Stored data entries:
=== Section Start ===
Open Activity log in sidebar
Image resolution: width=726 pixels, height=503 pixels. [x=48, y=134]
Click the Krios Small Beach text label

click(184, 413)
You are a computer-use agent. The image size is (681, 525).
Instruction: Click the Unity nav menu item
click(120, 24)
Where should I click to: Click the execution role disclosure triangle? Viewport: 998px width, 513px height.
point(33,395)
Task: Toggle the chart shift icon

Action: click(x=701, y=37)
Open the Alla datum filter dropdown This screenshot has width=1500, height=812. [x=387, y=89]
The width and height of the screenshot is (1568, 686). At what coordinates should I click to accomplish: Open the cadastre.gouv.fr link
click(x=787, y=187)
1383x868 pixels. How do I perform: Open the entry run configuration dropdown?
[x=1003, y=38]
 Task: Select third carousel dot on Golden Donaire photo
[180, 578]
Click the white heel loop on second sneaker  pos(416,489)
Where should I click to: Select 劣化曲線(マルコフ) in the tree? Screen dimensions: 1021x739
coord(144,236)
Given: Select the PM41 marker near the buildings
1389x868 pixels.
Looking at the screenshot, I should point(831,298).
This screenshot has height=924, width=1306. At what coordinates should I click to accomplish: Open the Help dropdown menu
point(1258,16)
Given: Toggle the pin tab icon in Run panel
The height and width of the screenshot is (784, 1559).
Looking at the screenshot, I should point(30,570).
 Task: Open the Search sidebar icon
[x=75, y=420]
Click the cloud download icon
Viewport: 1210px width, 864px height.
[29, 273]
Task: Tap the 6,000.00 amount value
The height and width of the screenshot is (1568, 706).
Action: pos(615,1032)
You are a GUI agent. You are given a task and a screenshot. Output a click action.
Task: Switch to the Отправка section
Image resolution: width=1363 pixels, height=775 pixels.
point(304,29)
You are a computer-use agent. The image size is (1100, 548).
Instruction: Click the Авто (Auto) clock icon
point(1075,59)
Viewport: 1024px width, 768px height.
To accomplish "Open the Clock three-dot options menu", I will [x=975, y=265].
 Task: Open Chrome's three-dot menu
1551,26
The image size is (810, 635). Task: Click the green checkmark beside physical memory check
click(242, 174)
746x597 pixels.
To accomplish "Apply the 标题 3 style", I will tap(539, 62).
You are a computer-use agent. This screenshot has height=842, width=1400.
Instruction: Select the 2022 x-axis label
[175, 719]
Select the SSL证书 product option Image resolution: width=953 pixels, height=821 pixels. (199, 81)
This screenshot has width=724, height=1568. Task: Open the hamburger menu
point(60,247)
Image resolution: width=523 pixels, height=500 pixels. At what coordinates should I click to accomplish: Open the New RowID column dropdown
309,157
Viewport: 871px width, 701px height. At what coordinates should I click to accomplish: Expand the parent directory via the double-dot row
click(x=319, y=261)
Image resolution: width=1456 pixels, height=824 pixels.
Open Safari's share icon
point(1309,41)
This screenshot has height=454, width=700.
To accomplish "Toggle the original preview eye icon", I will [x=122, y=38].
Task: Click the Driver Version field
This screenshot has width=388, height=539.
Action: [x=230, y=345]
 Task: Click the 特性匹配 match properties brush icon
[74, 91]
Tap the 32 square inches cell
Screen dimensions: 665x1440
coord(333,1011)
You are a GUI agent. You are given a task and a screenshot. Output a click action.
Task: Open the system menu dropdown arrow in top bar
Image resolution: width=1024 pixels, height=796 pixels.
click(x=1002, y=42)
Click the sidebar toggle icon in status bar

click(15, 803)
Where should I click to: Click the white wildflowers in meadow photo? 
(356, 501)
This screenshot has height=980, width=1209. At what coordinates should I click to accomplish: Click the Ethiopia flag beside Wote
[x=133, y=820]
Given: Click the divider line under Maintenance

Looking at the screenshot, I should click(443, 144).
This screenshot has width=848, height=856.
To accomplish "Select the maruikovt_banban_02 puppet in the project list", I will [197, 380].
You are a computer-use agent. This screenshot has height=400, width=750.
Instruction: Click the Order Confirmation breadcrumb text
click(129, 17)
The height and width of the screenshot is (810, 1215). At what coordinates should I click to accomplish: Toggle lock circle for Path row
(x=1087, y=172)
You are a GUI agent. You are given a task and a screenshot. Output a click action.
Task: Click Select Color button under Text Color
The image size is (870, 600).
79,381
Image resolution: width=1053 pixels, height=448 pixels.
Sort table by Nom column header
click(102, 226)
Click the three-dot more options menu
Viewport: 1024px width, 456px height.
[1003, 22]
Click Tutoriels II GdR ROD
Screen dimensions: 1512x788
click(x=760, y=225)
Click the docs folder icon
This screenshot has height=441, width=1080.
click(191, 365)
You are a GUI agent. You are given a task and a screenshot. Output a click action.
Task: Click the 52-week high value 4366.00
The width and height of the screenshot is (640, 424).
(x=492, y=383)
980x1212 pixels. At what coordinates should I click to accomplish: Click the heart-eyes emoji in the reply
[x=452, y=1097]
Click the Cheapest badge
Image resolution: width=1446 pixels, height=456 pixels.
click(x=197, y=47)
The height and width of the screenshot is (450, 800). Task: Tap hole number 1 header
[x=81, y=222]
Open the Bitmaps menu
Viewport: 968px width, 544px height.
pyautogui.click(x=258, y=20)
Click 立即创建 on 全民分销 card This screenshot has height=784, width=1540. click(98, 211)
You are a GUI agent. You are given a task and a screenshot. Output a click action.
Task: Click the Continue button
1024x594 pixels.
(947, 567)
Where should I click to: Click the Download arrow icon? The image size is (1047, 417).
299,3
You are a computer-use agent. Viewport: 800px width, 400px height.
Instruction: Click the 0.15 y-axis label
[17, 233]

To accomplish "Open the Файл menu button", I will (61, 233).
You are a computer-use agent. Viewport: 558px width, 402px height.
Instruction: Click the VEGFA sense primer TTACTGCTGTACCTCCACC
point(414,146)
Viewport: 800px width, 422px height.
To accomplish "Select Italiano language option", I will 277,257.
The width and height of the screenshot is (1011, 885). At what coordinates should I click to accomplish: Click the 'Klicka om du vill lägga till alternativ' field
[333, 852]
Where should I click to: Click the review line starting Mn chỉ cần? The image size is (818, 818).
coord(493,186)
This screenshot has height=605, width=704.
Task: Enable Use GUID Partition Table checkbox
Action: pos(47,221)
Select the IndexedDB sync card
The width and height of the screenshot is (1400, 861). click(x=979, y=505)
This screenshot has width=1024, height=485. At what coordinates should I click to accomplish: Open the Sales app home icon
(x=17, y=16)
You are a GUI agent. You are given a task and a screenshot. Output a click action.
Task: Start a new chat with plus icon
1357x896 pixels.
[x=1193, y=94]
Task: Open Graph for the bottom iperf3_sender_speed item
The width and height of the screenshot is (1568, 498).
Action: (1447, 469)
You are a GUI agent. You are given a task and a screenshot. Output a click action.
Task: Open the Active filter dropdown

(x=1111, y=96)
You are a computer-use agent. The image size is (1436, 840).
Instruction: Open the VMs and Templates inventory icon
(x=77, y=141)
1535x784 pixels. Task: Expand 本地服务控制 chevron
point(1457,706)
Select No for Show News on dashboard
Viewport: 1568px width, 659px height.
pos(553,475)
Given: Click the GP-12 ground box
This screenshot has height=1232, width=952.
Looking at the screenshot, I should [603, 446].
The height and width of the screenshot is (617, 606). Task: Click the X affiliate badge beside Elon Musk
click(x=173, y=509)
=== Section End ===
Only lines holding the string "button" are wanted; gather each one from the entries above.

Task: Click Select Color button under Text Color
Task: Click the Continue button
To accomplish "Open the Файл menu button", I will (61, 233).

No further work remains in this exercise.